ReplyDeleteI absolutely agree with your post! The films focus on the genital mutilation mad it seem as though the women were powerless. I feel like this act of staying pure was just another way to keep control of the women in their society. They say it is a special day as if it is something to be proud of but how can that be since they are putting the women in a tremendous amount of pain and suffered and taking parts of them that they can't get back. I see this practice as shameful, i don't see how the sowing of women is supposed to assure they are pure. How do they know the men aren't out doing the things they preach to be against.
Walker used very impactful scenes that shoed just how much pain and suffering these women seemed to be facing. The future saw the genital surgery as tradition and every women should have it to be seen as clean because no man wants to marry a "dirty" woman. Which I thought was ridiculous that in order to see that they are clean they must be violated in the worst way. And seeing these young children go through such a thing made it that much worse.
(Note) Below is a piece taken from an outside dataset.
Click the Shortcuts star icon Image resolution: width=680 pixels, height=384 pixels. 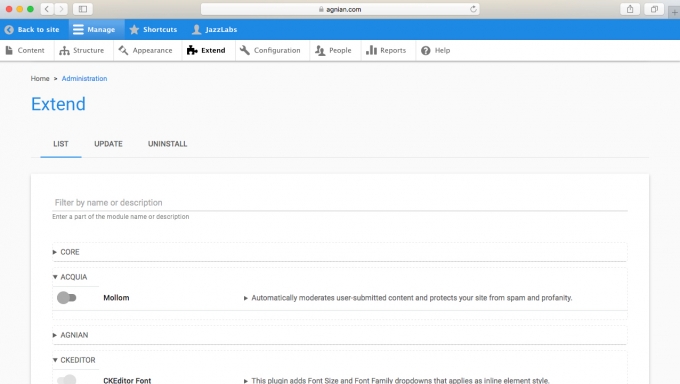134,30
I really enjoyed this documentary it was very real and based on things that get over looked here in the US. It was very informing of what was taking place outside of our nation. It was a good reality check and showed how a sense of independence and power can be easily taken from women without any real reason.
I agree with your analysis of Gunning’s essay as a way to critically discuss the ‘eurocentric’ lens of the film. In addition to your argument concerning the western world’s right to even conduct research on other cultures, I also questioned Gunning’s point of ‘combatting’ FGS. Like you, I agreed that Gunning did acknowledge western First World privilege, but then towards the end of the essay, she comes back to writing that “we as feminists ought not become paralyzed in the face of the need to combat and eradicate FGS and all culturally dictated mutilations of women” (219). Gunning broadens the scope of the feminist lens to investigate all cultures that contain mutilation of women, but this statement still seems problematic to me. The point of Gunning’s work seems to still be focused on eradicating all forms of FGS, while just framing it in more intersectional terminology. Unlike Abusharef’s essay, which as you says investigates the complexities of FGS, Gunning seems to only be interested how to represent FGS in terms of both First and Third World feminism with the same end goal of eradicating it, yet still without an understanding those complexities.